- **MATERIAL SUPPLIED**
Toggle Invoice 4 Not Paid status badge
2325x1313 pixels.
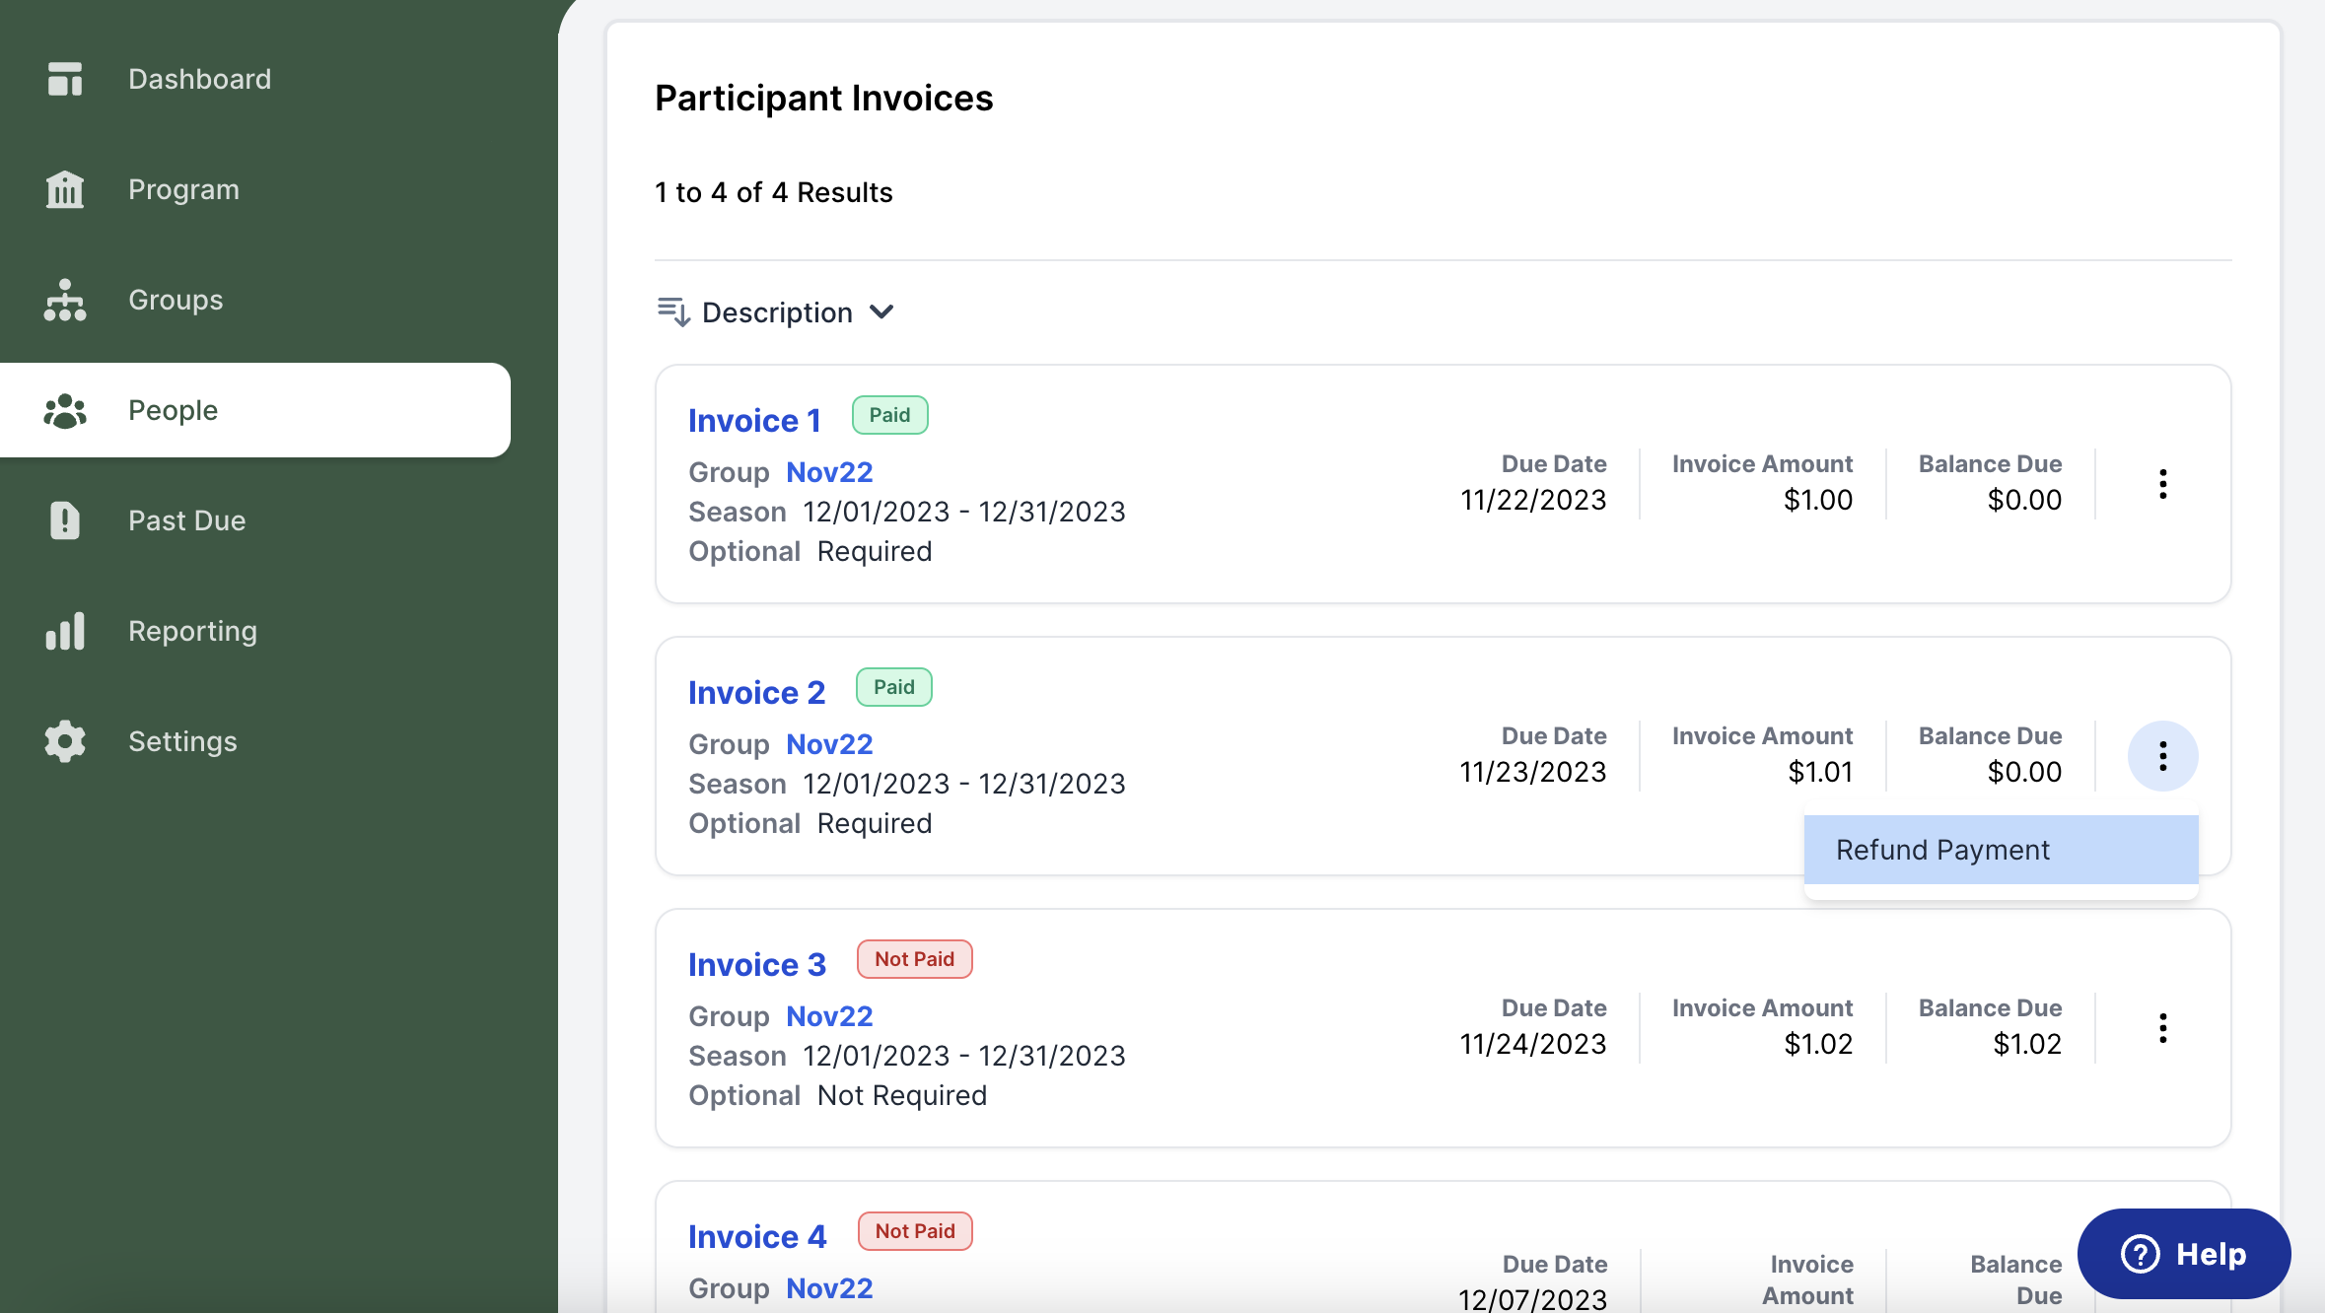pos(912,1230)
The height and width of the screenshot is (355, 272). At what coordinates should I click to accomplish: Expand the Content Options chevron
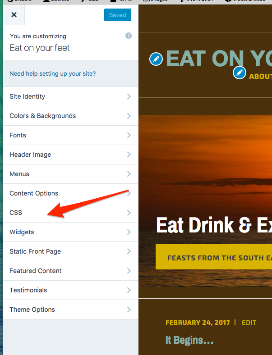(129, 193)
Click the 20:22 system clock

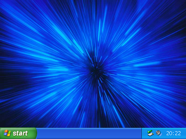pyautogui.click(x=174, y=133)
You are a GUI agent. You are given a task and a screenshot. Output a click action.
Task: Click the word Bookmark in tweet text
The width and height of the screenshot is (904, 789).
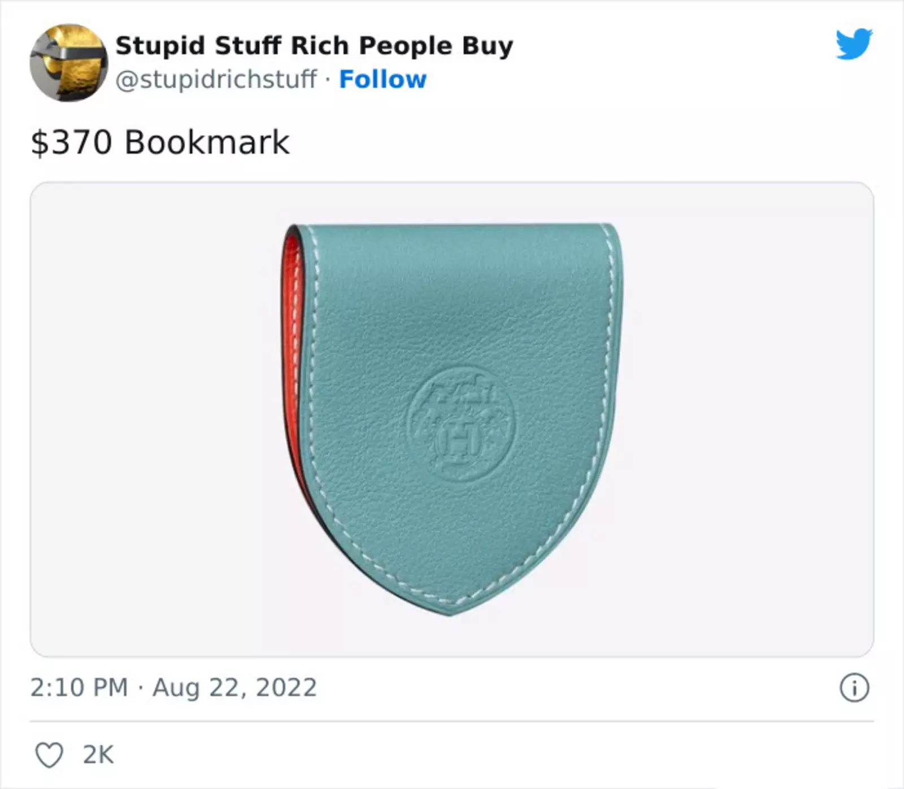(207, 142)
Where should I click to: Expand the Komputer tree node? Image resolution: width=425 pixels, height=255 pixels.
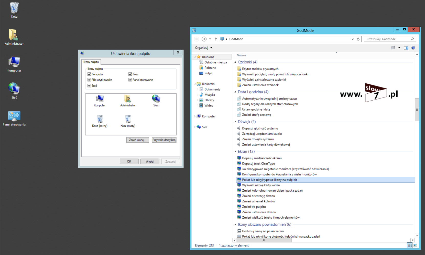[x=195, y=116]
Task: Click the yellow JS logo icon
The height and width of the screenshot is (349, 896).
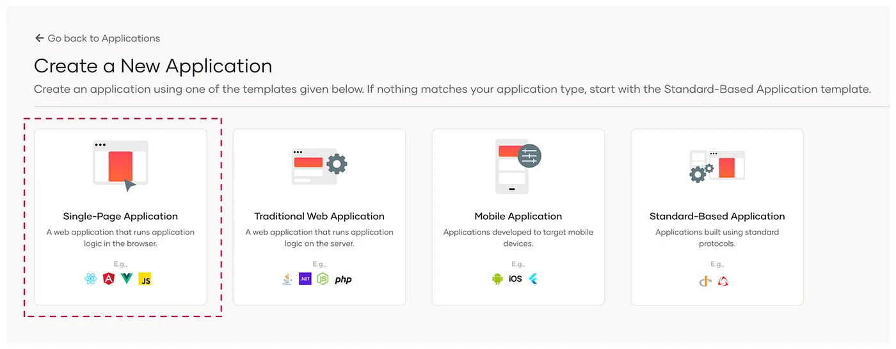Action: coord(145,279)
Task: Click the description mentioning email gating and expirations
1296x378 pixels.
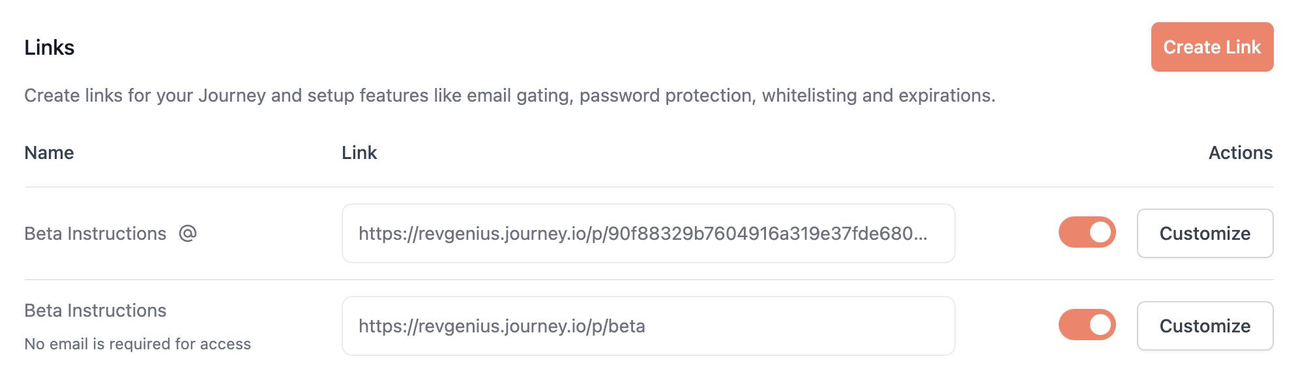Action: click(510, 96)
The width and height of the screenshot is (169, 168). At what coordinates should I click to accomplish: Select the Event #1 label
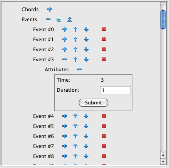click(44, 39)
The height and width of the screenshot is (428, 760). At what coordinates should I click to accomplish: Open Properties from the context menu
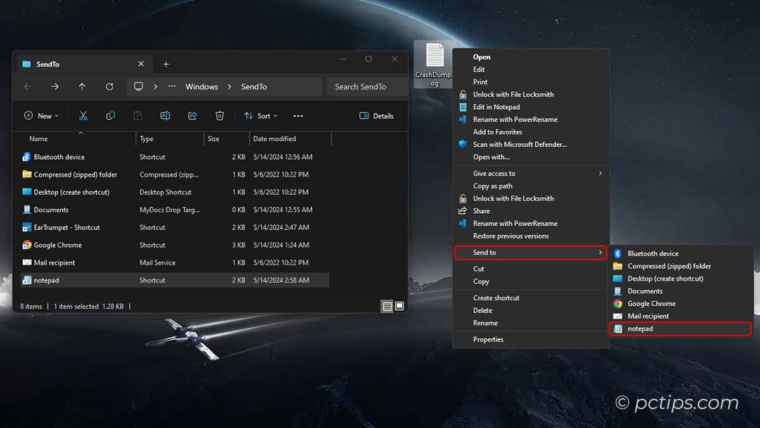pos(488,339)
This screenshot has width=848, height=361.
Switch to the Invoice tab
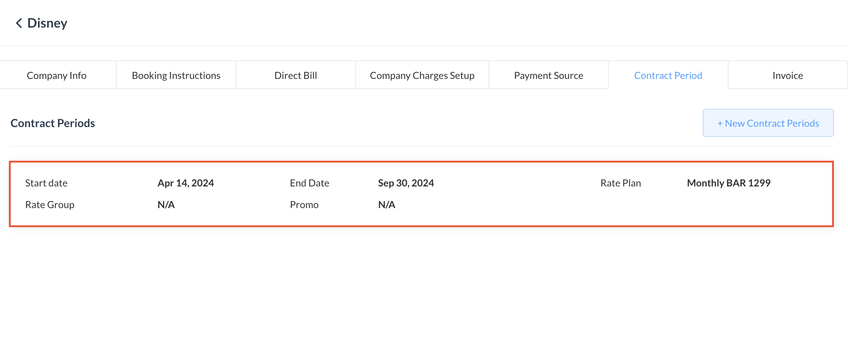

- **EXERCISE**
The lines to repeat start at the one holding "Where should I" and run through the last line of the records above; write them out exactly, both ends included, but not the pictures.

- **SOLUTION TO THIS TASK**
Where should I click to: Expand the Komputer tree node? Image resolution: width=425 pixels, height=255 pixels.
[x=195, y=116]
Task: Click the yellow JS logo icon
The height and width of the screenshot is (349, 896).
Action: coord(145,279)
Task: Click the description mentioning email gating and expirations
1296x378 pixels.
Action: click(510, 96)
The width and height of the screenshot is (169, 168). At what coordinates should I click to accomplish: Select the Event #1 label
click(44, 39)
The height and width of the screenshot is (428, 760). At what coordinates should I click to accomplish: Open Properties from the context menu
pos(488,339)
This screenshot has width=848, height=361.
Switch to the Invoice tab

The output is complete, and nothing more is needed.